The gift wrapping bags are all folded and stored for next year, the stockings have been emptied and I’ve packed all the food goodies away in a basket where I can’t see them so I can make them last and the pounds not gather on my hips.
This morning I cleaned the chicken meat off the bones and started a pot of bone broth simmering, that’s tomorrow night’s dinner. Tonight is the chicken in a casserole. There’s also a pot of navy beans soaking for bean soup made with the ham bone. That ham is the first one we’ve cooked from our first batch of pigs and it was the best ham I’ve ever had. You didn’t need a knife to cut it, it was moist and flavorful. If I had room in our own freezer I’d be grabbing another quarter of pork just so I can have another ham.
The house is so warm we didn’t bother to start a fire in the woodstove this morning. But the warm weather can’t last so this morning we’ll load a batch of rocks to fill in the low spots in the lane and take them out on our way to cut up downed trees for the woodshed. That’s after we haul hay to the cows. The shop is open this afternoon (I’m writing this Friday) so after lunch I’ll stick close to the shop.
Winter gets awfully dull after Christmas, we’re pretty much just hauling hay and cutting firewood. But that’s fine with me, any excitement on a farm in the winter means something like sick animals, howling blizzards, power outages or all of the above at the same time. I can live with the tedium of hay and firewood just fine.
But to lighten the days there are bright spots like seed catalogs in the mailbox for garden planning. I want to plant more colorful vegetables, the more color the higher the nutrition. So I’ll be looking for purple carrots and cauliflower, dark green and purple lettuce varieties. Purple potatoes, dark green spinach and maybe some vegetables I didn’t know came in colors other than what you see in the grocery store.
And when I do shop in the grocery for fruit and vegetables I’ll take my produce bags we made. More and more European countries are banning the use of plastic for packaging. I saw a picture of the produce in I think New Zealand and it was beautiful with all the colors not covered by plastic. And you can really see the quality of the produce you’re buying if it isn’t stuffed in a sack.
After I place my orders for seeds and potato starts I can look forward to planning on what to get for chickens. Our laying hens have been working for going on 3 years now which is pretty ancient for a chicken. Commercial laying hens are only kept for one laying season, after that their production drops below profitability. But ours supplement their food bill with the bugs, seeds, grasses and weeds they walk away from their feeder to forage. And this time of year they hang out under the bird feeder and glean seeds the birds drop. So their upkeep is pretty minimal and we can let them hang out on the farm. But we will need more laying hens and meat birds this year so lots of new chicks for us.
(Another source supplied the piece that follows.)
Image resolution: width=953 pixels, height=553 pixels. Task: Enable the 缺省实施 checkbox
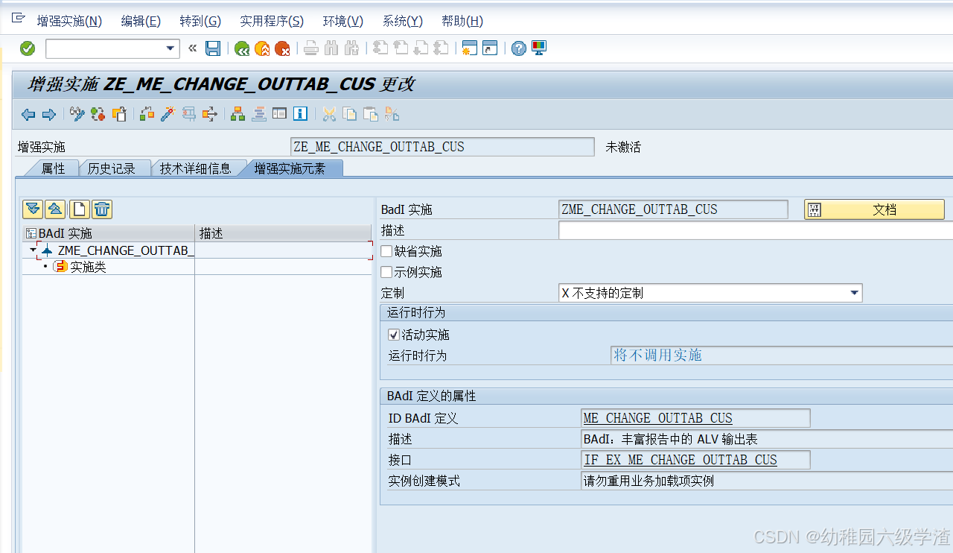tap(385, 250)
I’m also getting ready for Christmas 2020. My mother-in-law, Betty, started the day after Christmas looking for just the right gift at her price. She shopped all year long, sometimes for gifts that wouldn’t be gifted for a year or two. Then come Christmas she’d have forgotten just what all she had to wrap and would run out of wrapping paper. So she’d use the newspaper comics. And she’d still run out. After all the gifts had been unwrapped and the stockings unstuffed she’d think for a minute and remember that one last gift that hadn’t been wrapped and run down the hall to her stash. Back she’d come with a crumpled paper bag holding a thoughtful present, with the tags still on. After a few years of this it became a cherished tradition for me and she’d always hold one of my gifts back so I could receive it in it’s paper sack. She’s been gone for a few Christmases now and it’s not the same without a paper sack gift. But I thought of her yesterday when I bought a gift and something to put in a stocking on the day after Christmas.